I think one of the big reasons for this is because if you're a girl growing up, your options for watching stories about other girls has always been limited. That's far less true for boys. Girls like Star Wars too, of course, but it's not the same. Movies, television shows and plays are overwhelmingly by and about men. Girls mostly have had to look elsewhere for challenging and entertaining stories about girls, and that elsewhere is often in books. So, there are an awful lot of books that are geared towards girls and women. The fiction stacks of Barnes and Noble (and certainly in the Young Adult section) may be one of the very few places where boys and men aren't top dogs.

Which brings me back to Buffy. More than any other show I can think of, it was about women. And not just one women surrounded by men, but about a female protagonist surrounded by lots of other women. That's one of the reasons lots of women also like the much mocked Sex and the City (of which the first couple of seasons were pretty interesting) and Gray's Anatomy (which I think is a nightmare). But, really, in these post-Roseanne times, there's not much - and even less that can be construed as feminist (my long awaited 30 Rock post is on its way, I promise). I mean, we live in a world in which Two and a Half Men can last for nearly 10 seasons! There are so few women on TV shows who bear any sort of similarity to human women as I've encountered them here on Earth, and Joss Whedon, in a show about high school kids and vampires managed it better than nearly anybody.

There is over the top gothic romance at every turn, which I found thrilling. But Whedon always manages to ground all of it in recognizable human feelings. So, I'll leave you with a flashback musical number in which Anya, the 1100 year old ex-vengeance demon sings of her love for Xander. Of course, as it is a flashback, we know, though she doesn't, that he will leave her at the altar and she will go back to being a vengeance demon, and as the song is played, Anya has a sword through her chest that has been thrust there by Buffy as Xander watched.

Ah, romance.

3 comments:

That Fuzzy Bastard said...

Another thought on the subject of girls lack of shame about childhood reading versus boys, from Caitlin Flanagan's piece about Twilight: " One of the signal differences between adolescent girls and boys is that while a boy quickly puts away childish things in his race to initiate a sexual life for himself, a girl will continue to cherish, almost to fetishize, the tokens of her little-girlhood." Boys try to get childhood books out of their shelves as quickly as possible, or somehow justify their Tintin collections as "not really kids books"; girls feel no such compunction.
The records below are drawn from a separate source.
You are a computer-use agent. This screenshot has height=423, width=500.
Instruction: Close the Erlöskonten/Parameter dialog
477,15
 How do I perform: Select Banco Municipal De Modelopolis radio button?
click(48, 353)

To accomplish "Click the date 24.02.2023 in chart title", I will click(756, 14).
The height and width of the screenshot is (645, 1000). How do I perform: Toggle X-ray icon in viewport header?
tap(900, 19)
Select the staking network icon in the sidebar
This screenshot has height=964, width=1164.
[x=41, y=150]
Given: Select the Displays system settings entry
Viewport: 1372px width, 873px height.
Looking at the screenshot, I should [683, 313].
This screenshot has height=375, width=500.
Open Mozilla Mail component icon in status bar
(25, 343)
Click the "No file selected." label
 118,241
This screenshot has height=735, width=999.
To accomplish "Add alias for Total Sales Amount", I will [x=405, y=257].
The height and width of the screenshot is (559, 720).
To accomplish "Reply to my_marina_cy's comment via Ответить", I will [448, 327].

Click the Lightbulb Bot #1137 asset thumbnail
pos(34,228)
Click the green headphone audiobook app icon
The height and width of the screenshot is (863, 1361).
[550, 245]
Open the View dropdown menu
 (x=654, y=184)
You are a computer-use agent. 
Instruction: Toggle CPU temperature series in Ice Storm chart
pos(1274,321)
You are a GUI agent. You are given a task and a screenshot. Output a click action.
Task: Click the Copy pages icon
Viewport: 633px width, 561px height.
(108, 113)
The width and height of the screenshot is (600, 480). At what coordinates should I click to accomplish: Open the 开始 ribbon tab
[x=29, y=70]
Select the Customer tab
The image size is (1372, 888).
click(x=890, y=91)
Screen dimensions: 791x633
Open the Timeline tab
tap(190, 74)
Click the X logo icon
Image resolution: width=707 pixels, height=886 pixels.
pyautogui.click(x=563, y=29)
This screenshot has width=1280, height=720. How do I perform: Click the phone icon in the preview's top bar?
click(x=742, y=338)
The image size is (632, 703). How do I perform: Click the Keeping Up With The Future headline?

As for what's geek culture and what's just culture: It's worth noting that Twilight is as much a box-office smash as 300---more so, by many estimations. Twilight and the Sex & The City movies may not get as much critical attention (which is definitely not the same as respect, or importance) as Iron Man, but they're very much equally big parts of mainstream culture.

Caviglia said...

re: Twilight and S&tC. I agree. It's just that they're so freaking few and far between compared to some superhero movie being released approximately every two seconds. Or action movies. Or spy movies. Or sports movies, ad infinitum

Sarah Porter said...

It's nice to think that the cultural association between women and childishness can be as liberating as your survey results suggest. If women don't feel the same need to repudiate those things they loved as children, if they can allow themselves ongoing intimacy with books that could just be reduced to artifacts of the past, then maybe it illustrates (once again) how being marginalized has its benefits.